The EU’s attempts to regulate Artificial Intelligence could be met with future challenges resulting from an agreement on e-Commerce at the level of the World Trade Organisation (WTO), according to a new study published on Tuesday (26 January).
Talks have been ongoing since January 2019 between members of the WTO in a bid to agree on global rules to facilitate worldwide e-commerce transactions.
However, concerns have been highlighted that the text currently backed by the EU could result in a prohibition on signatories from adopting legislation that obliges firms to provide access to the source code of their software.
In this vein, a report published by the Federation of German Consumer Organisations (vzbv) says that a number of EU objectives in the field of digital policy currently on the table could be stifled by the WTO agreement.
“The EU’s possibility to adopt rules that, for example, mandate external audits of AI systems will be confined to the policy space that is allowed under trade law,” the study notes, adding that the European Council and the Commission are responsible for ensuring that trade deals it makes are compatible with internal policy initiatives.

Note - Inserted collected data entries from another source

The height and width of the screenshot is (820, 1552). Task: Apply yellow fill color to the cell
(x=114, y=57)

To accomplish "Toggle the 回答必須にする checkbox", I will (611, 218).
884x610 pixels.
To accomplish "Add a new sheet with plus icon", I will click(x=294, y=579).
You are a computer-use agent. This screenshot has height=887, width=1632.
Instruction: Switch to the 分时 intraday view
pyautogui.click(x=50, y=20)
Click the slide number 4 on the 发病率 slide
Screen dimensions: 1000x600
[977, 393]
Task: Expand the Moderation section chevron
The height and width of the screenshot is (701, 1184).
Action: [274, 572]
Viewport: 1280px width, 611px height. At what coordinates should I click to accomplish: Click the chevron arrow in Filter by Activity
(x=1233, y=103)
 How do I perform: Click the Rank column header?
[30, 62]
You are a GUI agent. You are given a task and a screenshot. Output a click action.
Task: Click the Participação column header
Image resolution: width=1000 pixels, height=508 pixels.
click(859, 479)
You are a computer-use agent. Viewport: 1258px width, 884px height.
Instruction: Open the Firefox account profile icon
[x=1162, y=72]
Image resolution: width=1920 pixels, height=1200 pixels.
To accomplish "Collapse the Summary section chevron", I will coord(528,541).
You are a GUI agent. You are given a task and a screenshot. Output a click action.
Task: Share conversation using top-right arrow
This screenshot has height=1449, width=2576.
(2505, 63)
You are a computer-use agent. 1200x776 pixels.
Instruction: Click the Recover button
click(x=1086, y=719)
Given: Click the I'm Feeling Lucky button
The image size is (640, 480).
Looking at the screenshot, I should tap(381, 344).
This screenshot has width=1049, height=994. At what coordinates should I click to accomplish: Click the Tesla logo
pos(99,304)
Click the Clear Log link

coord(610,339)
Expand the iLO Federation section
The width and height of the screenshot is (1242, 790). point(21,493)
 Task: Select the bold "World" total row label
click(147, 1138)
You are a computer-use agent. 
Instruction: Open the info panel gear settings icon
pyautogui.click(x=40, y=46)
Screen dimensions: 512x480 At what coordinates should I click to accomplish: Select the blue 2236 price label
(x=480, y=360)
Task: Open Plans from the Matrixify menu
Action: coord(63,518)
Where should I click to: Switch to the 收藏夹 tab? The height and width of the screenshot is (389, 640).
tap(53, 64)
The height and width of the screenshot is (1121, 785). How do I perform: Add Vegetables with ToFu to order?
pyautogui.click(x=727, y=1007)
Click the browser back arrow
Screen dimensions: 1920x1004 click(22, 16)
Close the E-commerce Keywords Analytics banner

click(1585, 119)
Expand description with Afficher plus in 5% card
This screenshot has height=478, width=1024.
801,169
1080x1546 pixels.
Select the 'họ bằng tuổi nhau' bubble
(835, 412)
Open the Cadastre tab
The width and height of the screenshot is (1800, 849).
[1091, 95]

Such initiatives include the EU’s regulatory ambitions in the Artificial Intelligence space, as part of the Commission’s 2020 White Paper on AI, which floated the notion of introducing conformity assessment of high-risk AI applications by certified testing centres.
The Commission is due to present a regulatory framework for high-risk Artificial Intelligence in March, and will also propose new rules on clarifying AI liability later this year.
Moreover, the legal report also finds that measures laid out in December’s Digital Services Act, a key document which proposes new rules for the large online platforms, including the possibility of allowing researchers to study the systemic risks of platforms accessing key data, could also be at risk as part of the WTO agreement on e-Commerce.
The paper states that EU moves such as these would help to increase accountability and ensure that EU consumer rights are complied with. However, “the source code clause in trade agreements, by contrast, would not only protect computer and machine learning algorithms but also the interfaces of an AI system that are indispensable for audits,” the study finds.
In a statement released alongside the study, Isabelle Buscke, head of vzbv’s Brussels office, noted how the Commission’s efforts in digital policy should not be compromised in the pursuit of global trade deals.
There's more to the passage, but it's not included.